Causal Inference
Identifying vaccine effectiveness in the test-negative design under an equi-confounding assumption Christopher Boyer* Christopher Boyer Kendrick Li
The test-negative design (TND) is often used to monitor the effectiveness of vaccines under real-world conditions. In a TND study, individuals who develop the same symptoms and seek care are tested for the infectious disease of interest and effectiveness is estimated by comparing the vaccination history of test-positive and test-negative controls. Traditional approaches have justified the TND under the assumption that either a) receipt of a test is a perfect proxy for unmeasured (binary) health-seeking behavior or b) vaccination is unconfounded conditional on measured covariates, both of which are likely to be violated in practice. Here, we return to original motivation for the TND and show that the design may alternatively be justified under a scale-invariant assumption that unmeasured confounder(s) act equivalently for test positive and test negative illnesses, i.e. odds ratio equi-confounding. We discuss the implications of this assumption for the design of TNDs.
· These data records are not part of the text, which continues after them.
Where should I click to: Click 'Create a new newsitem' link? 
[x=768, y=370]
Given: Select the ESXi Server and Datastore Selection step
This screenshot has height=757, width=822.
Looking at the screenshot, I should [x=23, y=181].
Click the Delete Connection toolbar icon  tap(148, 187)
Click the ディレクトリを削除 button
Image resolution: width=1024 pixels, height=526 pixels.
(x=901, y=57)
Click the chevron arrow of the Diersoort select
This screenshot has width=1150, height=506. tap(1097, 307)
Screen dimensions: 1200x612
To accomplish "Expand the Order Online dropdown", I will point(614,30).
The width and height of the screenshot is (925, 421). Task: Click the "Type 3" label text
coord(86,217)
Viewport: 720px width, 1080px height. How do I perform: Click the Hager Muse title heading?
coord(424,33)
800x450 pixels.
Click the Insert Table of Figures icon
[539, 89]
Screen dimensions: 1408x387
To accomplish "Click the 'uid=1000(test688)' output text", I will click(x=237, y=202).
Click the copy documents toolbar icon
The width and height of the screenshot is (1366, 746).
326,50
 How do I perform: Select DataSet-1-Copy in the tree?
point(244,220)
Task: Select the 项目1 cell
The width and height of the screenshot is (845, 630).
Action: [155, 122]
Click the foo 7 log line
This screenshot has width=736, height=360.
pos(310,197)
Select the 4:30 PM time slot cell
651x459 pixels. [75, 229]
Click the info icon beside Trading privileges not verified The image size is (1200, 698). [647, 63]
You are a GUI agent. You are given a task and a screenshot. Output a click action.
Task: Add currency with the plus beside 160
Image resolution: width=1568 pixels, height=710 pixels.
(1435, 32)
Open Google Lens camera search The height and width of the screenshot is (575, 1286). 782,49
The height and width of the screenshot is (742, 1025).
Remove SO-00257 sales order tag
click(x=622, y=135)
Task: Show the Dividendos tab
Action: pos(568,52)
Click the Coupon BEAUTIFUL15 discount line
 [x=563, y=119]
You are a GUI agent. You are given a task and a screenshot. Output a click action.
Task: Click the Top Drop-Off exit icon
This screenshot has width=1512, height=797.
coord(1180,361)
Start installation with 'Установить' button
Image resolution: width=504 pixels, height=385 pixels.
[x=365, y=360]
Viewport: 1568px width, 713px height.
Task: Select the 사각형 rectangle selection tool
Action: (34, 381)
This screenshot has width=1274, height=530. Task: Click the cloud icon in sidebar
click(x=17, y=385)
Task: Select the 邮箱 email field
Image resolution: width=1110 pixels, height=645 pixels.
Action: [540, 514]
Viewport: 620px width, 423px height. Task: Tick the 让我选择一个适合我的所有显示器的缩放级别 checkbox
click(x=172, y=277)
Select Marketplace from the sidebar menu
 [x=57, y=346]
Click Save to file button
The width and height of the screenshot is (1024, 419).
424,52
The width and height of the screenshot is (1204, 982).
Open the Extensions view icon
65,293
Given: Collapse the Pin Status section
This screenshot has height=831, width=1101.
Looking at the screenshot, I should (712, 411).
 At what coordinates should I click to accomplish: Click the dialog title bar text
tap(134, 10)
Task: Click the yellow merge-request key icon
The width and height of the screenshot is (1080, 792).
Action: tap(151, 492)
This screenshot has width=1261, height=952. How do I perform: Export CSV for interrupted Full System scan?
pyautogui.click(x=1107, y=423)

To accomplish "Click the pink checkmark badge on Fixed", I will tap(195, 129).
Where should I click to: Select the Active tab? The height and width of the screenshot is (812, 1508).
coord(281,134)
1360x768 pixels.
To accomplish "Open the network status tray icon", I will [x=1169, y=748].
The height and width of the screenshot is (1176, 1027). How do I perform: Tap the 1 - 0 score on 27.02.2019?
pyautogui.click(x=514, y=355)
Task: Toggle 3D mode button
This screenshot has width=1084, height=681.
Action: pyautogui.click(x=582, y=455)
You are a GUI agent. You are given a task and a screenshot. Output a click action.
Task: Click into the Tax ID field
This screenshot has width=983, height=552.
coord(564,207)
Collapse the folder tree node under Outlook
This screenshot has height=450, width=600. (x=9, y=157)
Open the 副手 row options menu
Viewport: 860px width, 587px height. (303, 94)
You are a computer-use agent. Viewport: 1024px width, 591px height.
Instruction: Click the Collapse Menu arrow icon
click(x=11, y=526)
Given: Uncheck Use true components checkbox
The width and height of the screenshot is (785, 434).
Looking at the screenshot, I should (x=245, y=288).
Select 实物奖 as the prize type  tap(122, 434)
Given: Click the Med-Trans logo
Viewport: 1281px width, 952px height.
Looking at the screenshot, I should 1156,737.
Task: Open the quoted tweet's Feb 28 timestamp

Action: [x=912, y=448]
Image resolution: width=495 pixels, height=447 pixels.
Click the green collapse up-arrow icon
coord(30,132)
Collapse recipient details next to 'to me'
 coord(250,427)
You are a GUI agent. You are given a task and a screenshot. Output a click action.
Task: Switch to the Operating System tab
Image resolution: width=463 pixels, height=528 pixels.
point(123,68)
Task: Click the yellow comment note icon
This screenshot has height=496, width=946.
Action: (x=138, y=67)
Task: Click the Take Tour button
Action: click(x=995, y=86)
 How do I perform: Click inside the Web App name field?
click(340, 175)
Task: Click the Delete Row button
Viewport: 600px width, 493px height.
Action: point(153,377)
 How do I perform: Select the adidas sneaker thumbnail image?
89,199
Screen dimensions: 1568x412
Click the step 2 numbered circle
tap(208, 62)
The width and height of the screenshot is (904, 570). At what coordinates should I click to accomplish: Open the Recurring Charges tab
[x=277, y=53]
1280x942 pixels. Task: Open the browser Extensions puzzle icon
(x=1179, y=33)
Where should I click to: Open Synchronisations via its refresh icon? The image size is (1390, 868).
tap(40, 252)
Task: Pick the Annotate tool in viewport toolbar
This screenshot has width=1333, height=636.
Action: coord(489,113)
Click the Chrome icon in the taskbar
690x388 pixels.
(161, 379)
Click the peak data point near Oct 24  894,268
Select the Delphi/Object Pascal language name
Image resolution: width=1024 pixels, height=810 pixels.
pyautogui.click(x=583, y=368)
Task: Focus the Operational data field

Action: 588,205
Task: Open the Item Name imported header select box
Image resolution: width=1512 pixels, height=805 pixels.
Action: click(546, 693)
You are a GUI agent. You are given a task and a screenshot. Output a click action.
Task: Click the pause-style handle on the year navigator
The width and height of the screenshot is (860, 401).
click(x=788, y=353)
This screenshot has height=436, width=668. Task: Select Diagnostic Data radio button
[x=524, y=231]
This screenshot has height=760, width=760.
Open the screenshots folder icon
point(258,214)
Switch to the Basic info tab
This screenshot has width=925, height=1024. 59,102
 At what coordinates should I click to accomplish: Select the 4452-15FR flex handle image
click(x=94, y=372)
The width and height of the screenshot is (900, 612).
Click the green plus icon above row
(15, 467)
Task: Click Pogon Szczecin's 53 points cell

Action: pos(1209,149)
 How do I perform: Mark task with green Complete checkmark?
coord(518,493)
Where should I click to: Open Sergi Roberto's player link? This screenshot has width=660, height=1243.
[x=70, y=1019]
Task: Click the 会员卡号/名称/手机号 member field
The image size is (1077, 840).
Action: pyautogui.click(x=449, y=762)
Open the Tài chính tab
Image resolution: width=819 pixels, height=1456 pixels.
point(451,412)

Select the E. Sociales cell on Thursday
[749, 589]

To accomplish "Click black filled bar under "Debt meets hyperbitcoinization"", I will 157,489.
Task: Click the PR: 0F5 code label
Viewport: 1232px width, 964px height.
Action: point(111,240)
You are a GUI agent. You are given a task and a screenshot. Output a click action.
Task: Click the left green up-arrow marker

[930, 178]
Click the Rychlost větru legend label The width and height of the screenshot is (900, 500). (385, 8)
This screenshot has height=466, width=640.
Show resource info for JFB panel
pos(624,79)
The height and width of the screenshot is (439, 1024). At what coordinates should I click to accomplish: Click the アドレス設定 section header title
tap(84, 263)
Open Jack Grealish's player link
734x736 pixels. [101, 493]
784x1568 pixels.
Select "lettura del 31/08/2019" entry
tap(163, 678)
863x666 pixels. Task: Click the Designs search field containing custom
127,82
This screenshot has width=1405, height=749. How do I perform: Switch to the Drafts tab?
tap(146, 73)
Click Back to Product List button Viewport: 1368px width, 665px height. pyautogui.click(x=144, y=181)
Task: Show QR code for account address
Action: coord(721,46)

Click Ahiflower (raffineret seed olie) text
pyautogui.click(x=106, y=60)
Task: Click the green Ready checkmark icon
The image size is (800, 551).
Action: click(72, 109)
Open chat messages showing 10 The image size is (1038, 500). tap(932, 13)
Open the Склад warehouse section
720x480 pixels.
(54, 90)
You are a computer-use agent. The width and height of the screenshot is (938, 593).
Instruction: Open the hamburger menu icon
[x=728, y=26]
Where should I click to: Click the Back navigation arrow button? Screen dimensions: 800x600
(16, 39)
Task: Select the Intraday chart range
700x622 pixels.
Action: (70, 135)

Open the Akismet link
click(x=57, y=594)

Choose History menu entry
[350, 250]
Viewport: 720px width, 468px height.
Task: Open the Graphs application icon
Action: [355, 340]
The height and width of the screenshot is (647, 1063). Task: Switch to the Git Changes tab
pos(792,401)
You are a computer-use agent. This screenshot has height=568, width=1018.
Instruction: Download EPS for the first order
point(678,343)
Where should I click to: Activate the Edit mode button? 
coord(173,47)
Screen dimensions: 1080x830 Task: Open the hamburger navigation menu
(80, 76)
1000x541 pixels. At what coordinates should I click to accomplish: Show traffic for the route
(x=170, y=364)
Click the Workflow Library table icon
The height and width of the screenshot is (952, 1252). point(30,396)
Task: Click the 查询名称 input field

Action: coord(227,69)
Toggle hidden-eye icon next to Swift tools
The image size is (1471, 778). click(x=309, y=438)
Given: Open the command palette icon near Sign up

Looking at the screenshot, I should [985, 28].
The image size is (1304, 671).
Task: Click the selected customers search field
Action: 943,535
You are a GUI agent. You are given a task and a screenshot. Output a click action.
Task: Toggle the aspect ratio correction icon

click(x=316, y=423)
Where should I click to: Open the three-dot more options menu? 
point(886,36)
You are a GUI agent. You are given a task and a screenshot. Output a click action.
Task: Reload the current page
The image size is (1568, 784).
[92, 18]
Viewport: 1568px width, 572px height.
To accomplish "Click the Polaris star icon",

In addition to providing alternative justification for the conventional logistic regression estimator, we derive estimators for the marginal risk ratio based on outcome modeling and inverse probability weighting using the generalized propensity score. We also derive a doubly-robust estimator allowing for the use of more flexible machine learning models. We provide proofs of our results as well as simulations to examine the finite sample performance of our estimators and illustrate the consequences when our assumptions are violated.